Pero Erasmo no fue "monofisita", ni del primer ni del segundo tipo. Él supo articular cristianismo y clasicismo, logrando una versión no pagana, sino hondamente cristiana, del Renacimiento. Su vida tuvo dos "naturalezas". Él fue un hombre con dos "almas". Y así, nadando entre dos aguas, logró una forma de vida alternativa a la apenas vida que le llegó impuesta. Felizmente, Erasmo supo no quedarse anacrónico, rezagado, en el pasado.
Sin embargo, aunque necesitó luchar contra lo "viejo", contra la "rebaba" final, religiosa y teológica, de la Edad Media, Erasmo no pudo aceptar lo "nuevo" hasta el grado extremo de acabar siendo no ya un excepcional hombre de su tiempo, sino un adelantado, como el gran Giordano Bruno, que se abrió de capa, heroicamente, ante la novedad que Lucrecio y Copérnico le inspiraron.
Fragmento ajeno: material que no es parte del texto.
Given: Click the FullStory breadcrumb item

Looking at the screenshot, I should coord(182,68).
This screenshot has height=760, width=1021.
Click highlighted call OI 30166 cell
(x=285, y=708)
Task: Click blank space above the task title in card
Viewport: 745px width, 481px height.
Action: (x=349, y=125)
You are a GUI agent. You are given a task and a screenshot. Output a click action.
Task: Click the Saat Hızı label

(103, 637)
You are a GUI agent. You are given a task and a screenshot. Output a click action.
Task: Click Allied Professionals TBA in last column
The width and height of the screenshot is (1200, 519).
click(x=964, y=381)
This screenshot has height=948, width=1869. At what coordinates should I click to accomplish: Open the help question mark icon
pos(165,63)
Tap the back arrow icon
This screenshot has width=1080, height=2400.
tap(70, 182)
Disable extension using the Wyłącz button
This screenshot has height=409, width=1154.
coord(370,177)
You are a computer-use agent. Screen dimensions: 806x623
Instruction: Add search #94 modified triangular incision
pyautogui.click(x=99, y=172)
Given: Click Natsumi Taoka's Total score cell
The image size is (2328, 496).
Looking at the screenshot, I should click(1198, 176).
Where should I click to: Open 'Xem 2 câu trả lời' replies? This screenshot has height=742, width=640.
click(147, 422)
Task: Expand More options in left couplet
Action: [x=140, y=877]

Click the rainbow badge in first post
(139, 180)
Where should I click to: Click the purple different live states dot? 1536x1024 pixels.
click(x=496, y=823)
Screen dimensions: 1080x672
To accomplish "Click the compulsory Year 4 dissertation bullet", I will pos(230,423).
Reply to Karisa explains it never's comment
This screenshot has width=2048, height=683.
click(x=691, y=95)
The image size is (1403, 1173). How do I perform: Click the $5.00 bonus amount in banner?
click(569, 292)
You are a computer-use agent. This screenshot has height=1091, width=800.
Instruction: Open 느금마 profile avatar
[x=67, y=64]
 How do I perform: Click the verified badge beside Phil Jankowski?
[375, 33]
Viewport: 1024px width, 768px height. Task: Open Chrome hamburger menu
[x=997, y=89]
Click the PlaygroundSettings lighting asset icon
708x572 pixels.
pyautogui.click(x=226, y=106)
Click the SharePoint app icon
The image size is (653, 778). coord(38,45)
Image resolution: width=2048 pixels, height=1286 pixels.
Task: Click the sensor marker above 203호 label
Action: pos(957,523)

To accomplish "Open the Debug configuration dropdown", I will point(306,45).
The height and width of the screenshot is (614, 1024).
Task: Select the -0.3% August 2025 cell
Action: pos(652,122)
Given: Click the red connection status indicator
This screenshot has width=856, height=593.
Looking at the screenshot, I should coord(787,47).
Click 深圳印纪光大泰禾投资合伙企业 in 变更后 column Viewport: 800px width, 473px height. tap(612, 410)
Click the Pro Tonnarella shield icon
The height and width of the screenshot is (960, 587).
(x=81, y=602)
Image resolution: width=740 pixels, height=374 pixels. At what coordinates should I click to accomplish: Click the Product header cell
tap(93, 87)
En cualquier caso, los dos, Erasmo y Bruno, tuvieron, primero, la inteligencia para sospechar una vida diferente de la apenas vida que previsiblemente, a la fuerza, iban a tener que vivir y, segundo, la determinación, la gallardía, para vivirla, para hacerla: Erasmo, a tope en su tiempo y Bruno, saliéndose de él, por el postigo del futuro; los dos sobreponiéndose al empuje adverso de las fuerzas inerciales, siempre tozudamente dispuestas a impedir que la biografía de uno sea la que uno, libremente, elija y no la apenas vida que, azarosamente, le toca.